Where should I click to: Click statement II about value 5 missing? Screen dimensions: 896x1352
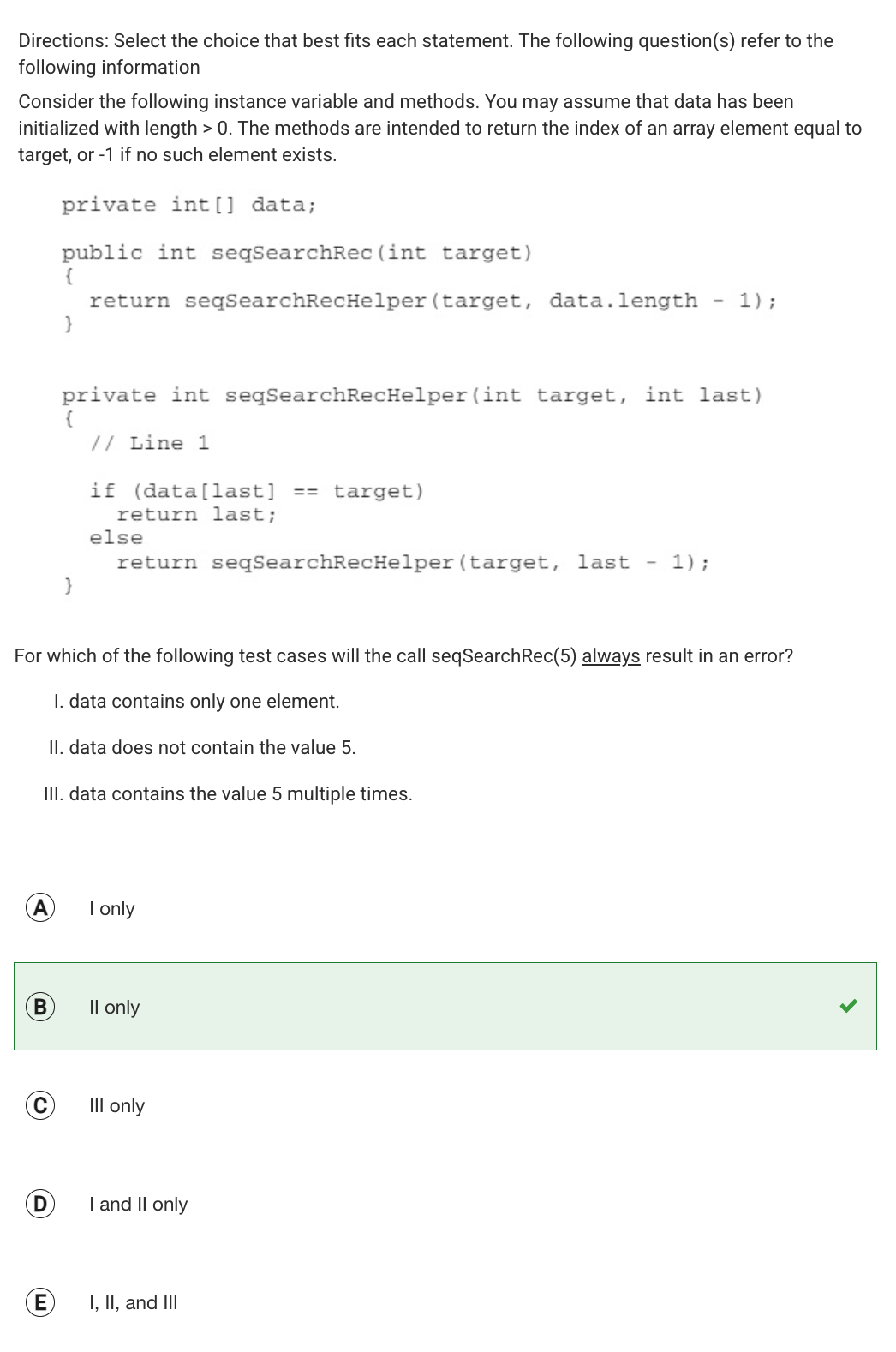pyautogui.click(x=202, y=747)
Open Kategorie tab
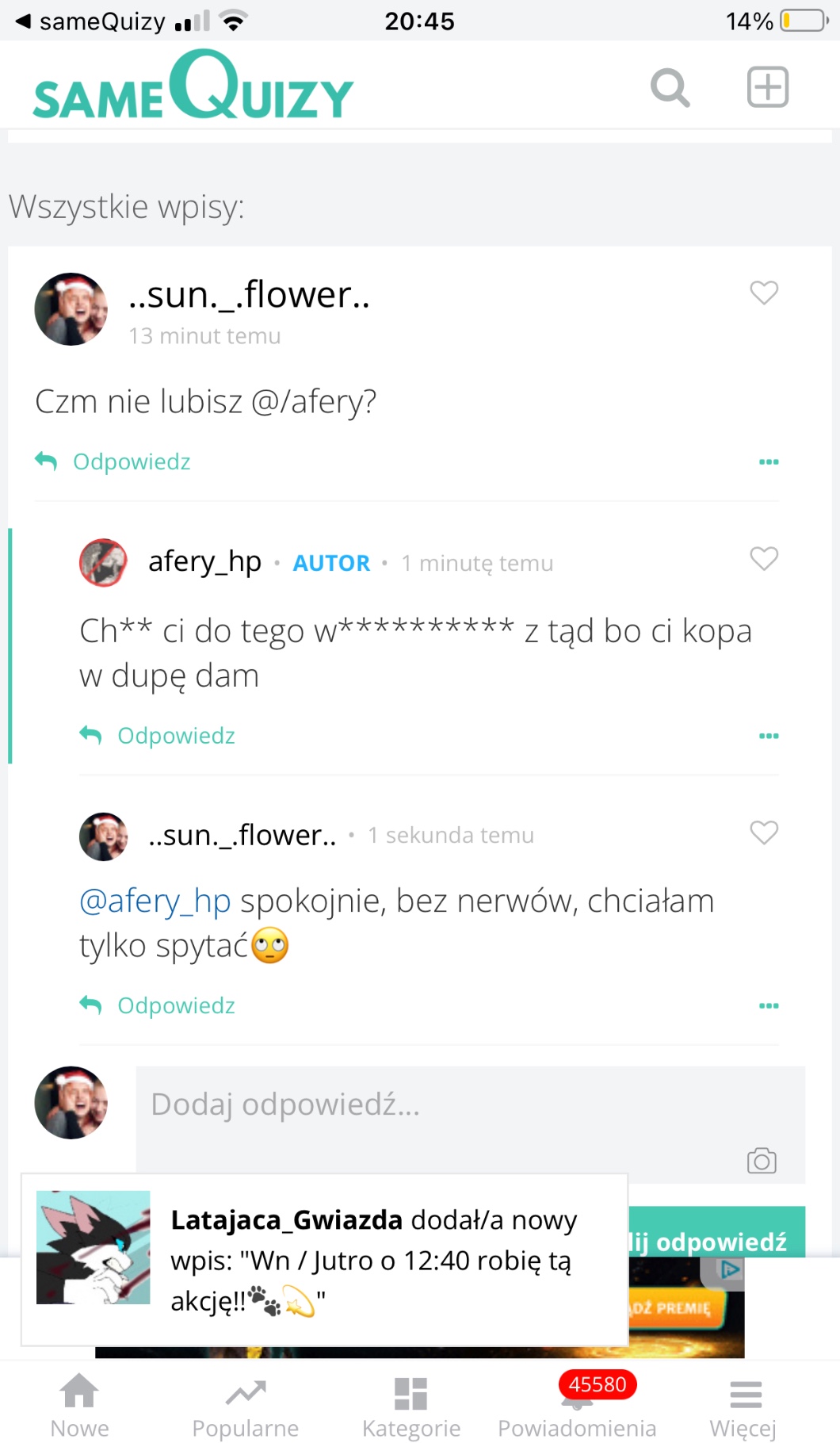Image resolution: width=840 pixels, height=1443 pixels. pos(411,1405)
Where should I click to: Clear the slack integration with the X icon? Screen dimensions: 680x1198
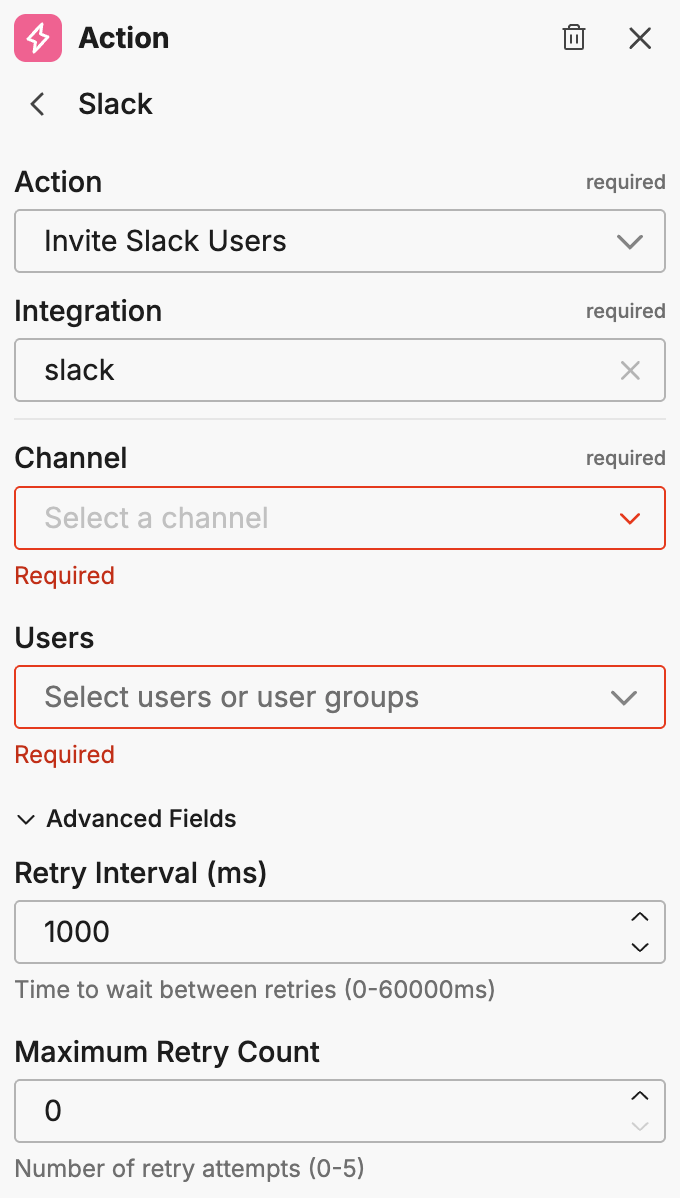[630, 370]
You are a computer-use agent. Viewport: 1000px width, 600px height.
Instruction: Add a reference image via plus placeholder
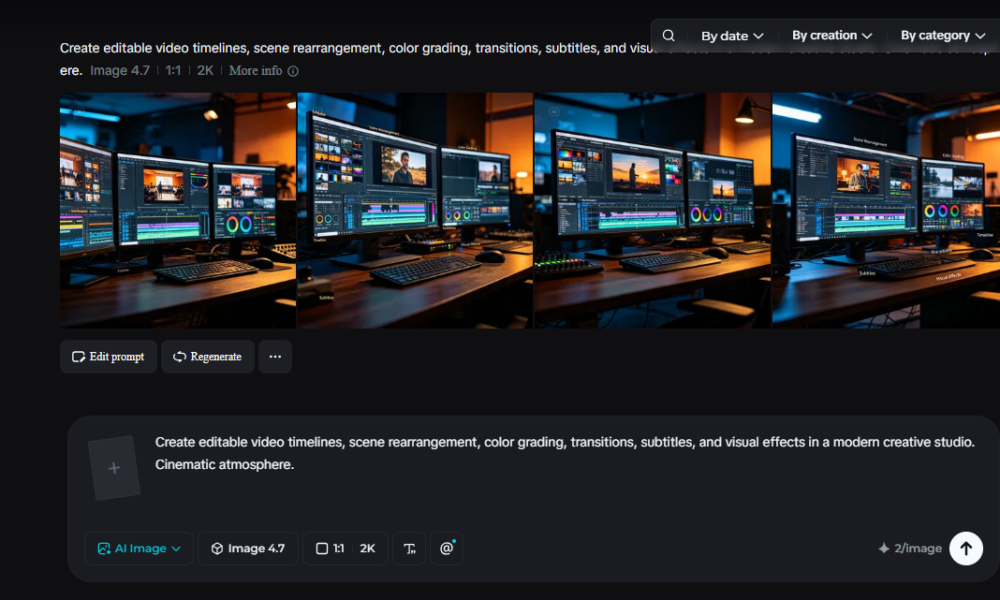click(114, 468)
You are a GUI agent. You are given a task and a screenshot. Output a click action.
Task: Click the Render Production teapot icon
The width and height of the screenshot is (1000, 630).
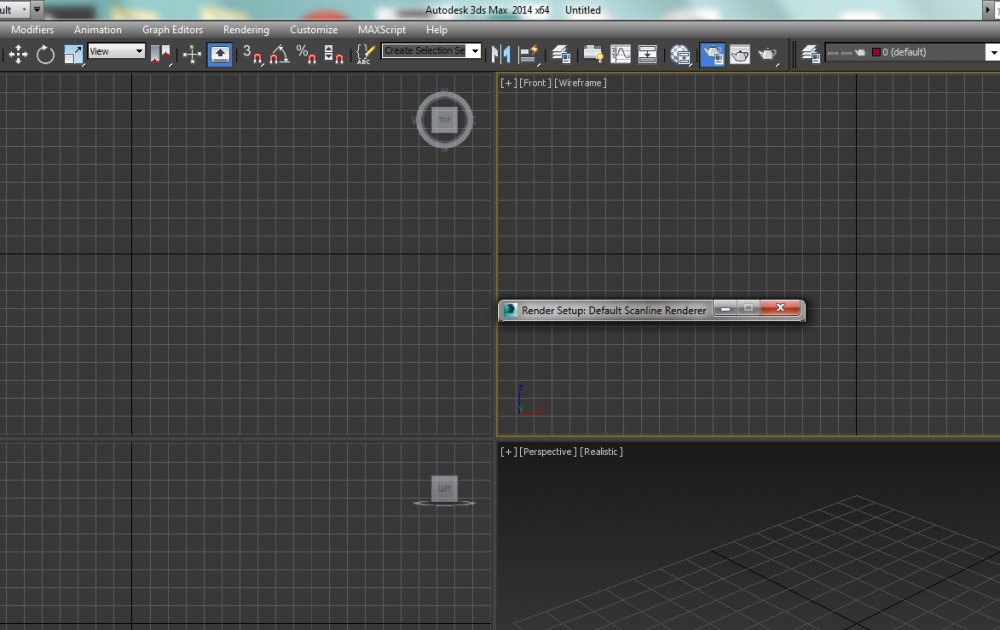click(x=768, y=54)
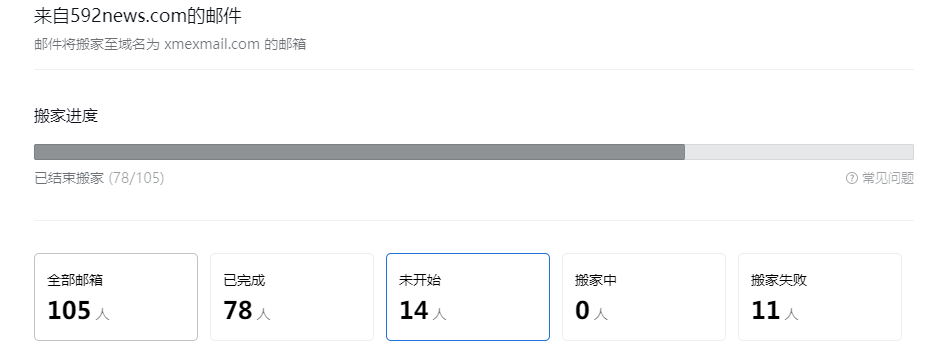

§ **ASSIGNED TASK**
Every line of the listing above that includes "agent" should be copied out.

§ **ANSWER FOR THE TASK**
You are a computer-use agent. Viewport: 1000px width, 600px height.
You are a GUI agent. You are given a task and a screenshot. Output a click action.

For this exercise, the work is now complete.